* [Exercise data]
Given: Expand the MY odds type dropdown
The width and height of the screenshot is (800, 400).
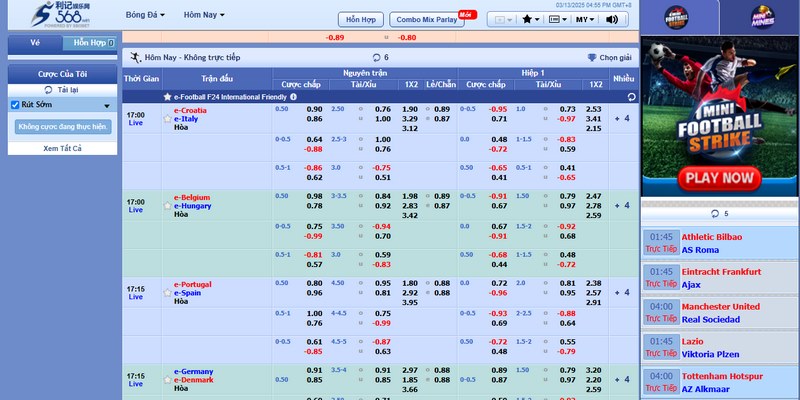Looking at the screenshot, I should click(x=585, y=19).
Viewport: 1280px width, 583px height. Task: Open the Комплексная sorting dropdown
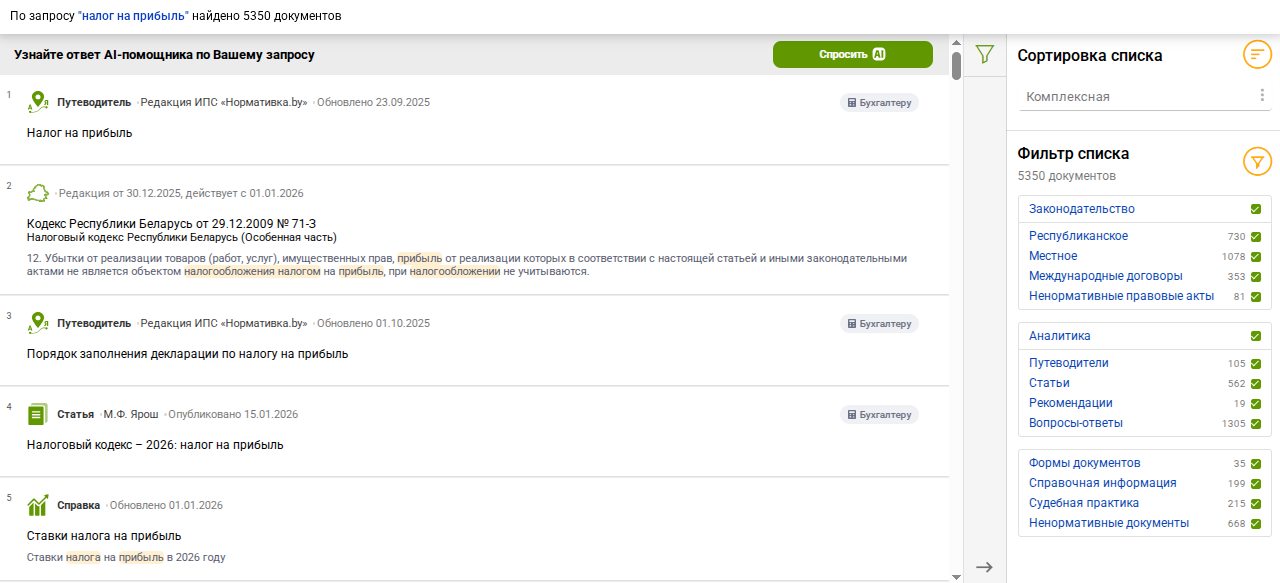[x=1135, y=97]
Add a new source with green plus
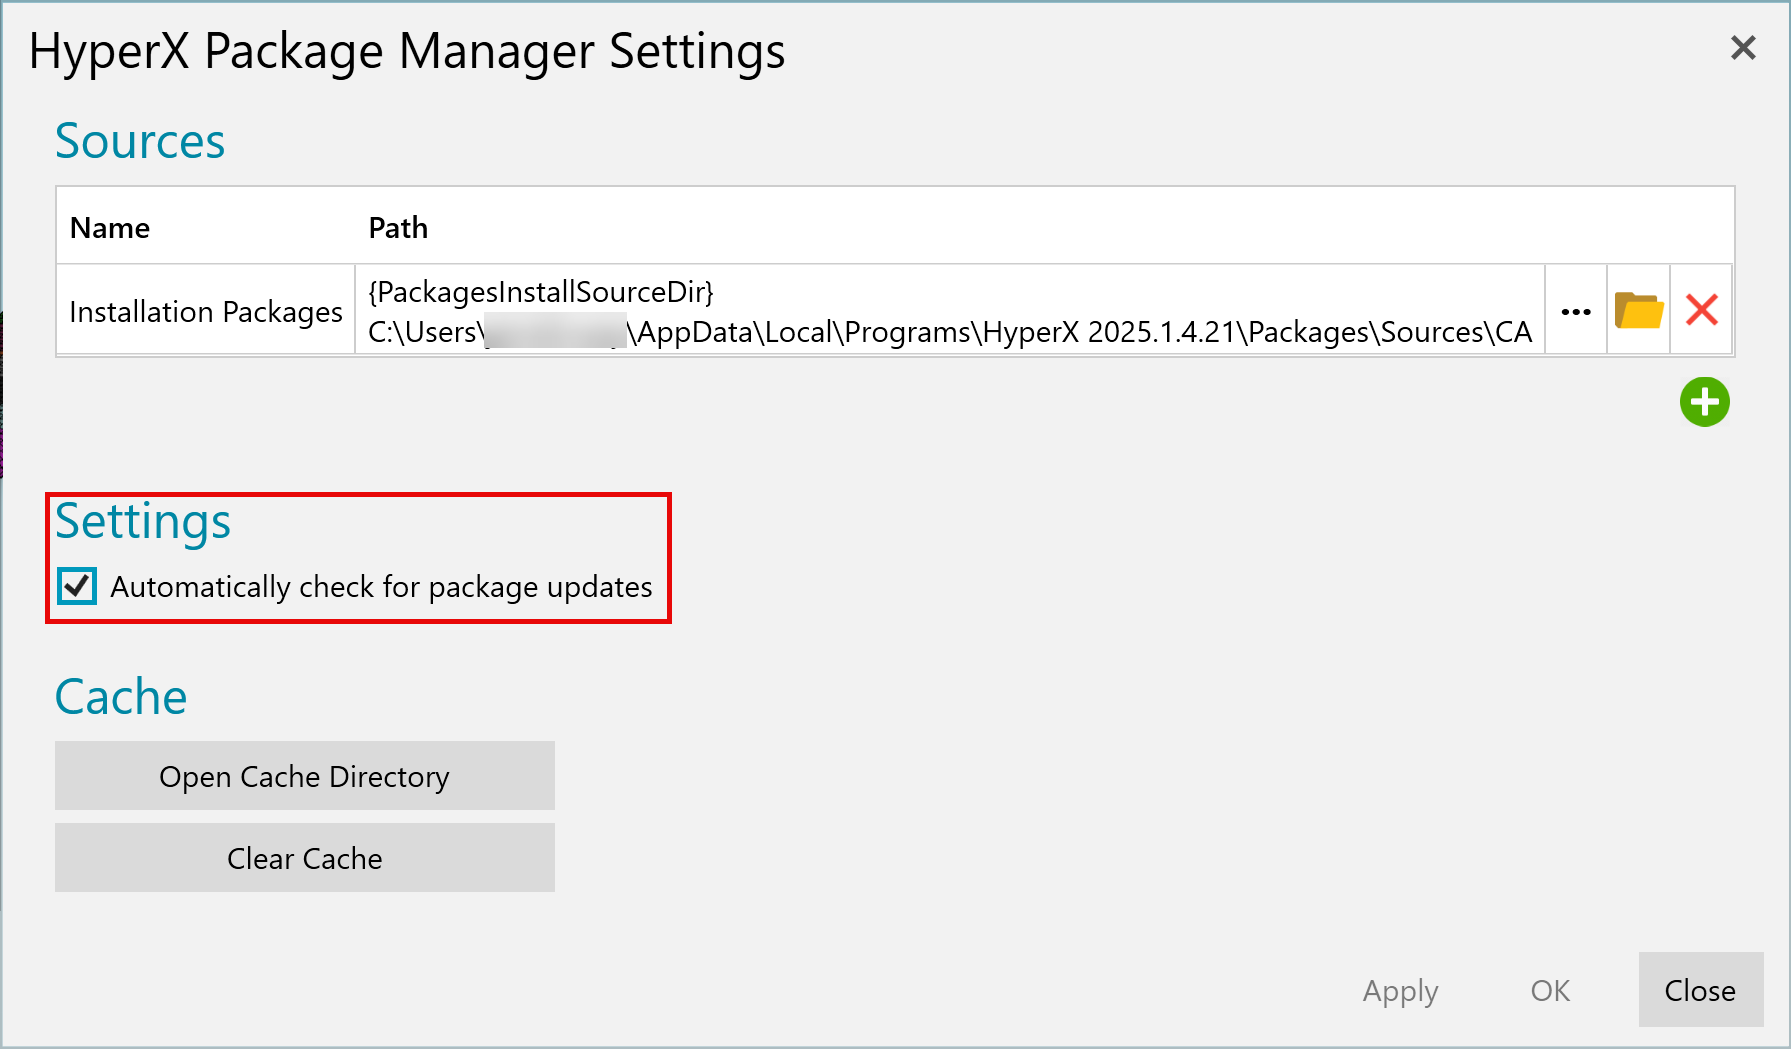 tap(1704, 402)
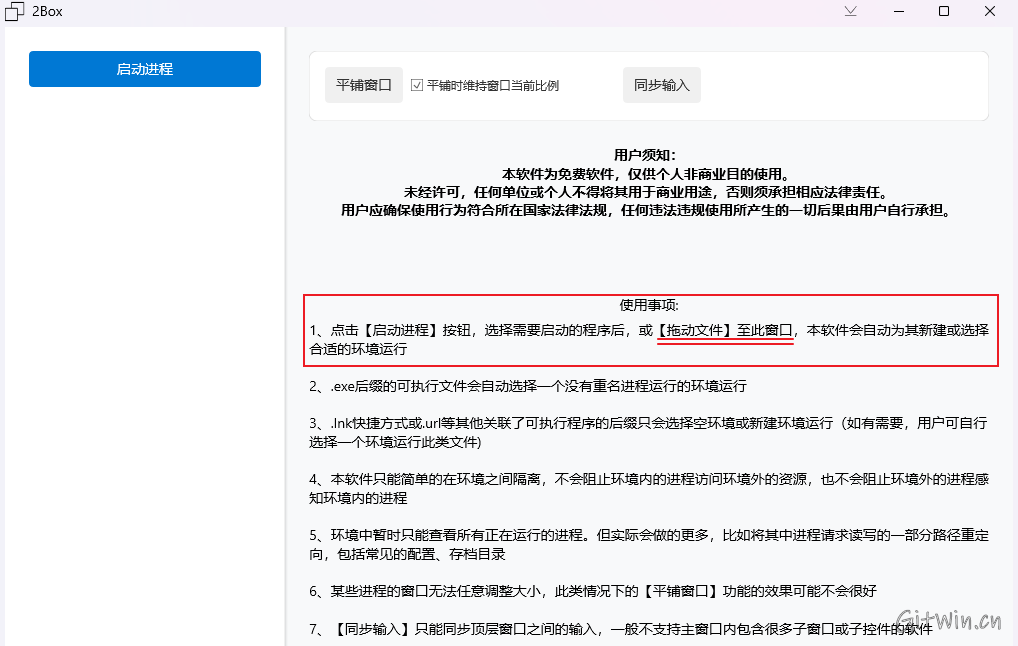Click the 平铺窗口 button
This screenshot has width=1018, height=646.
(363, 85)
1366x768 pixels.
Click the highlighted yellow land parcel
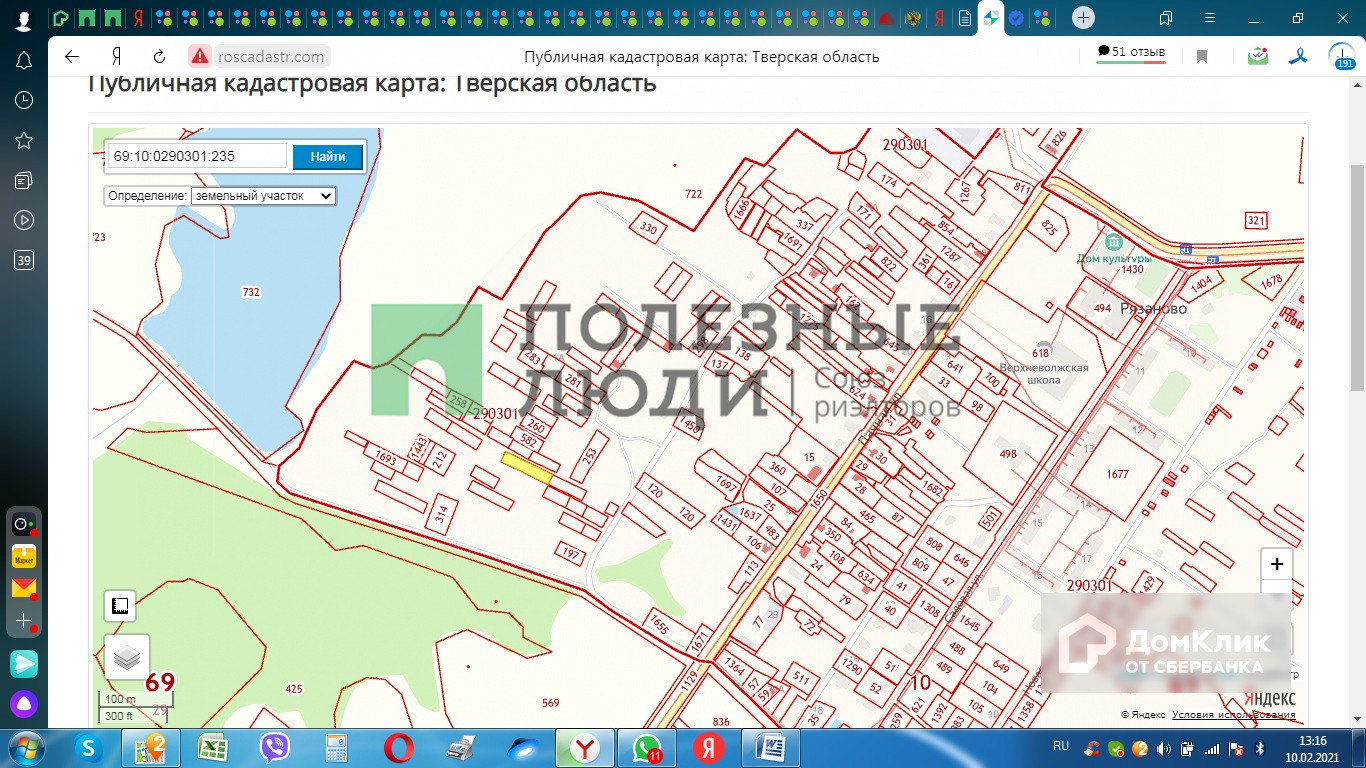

* [Problem details] Using the listing above, copy exactly the lines from the one that contains "Viewport: 1280px width, 583px" through its last line, both included, but not the pictures.

* [Written solution]
Viewport: 1280px width, 583px height. Task: Open the Комплексная sorting dropdown
[x=1135, y=97]
Add a new source with green plus
 tap(1704, 402)
Click the 平铺窗口 button
This screenshot has width=1018, height=646.
(363, 85)
1366x768 pixels.
Click the highlighted yellow land parcel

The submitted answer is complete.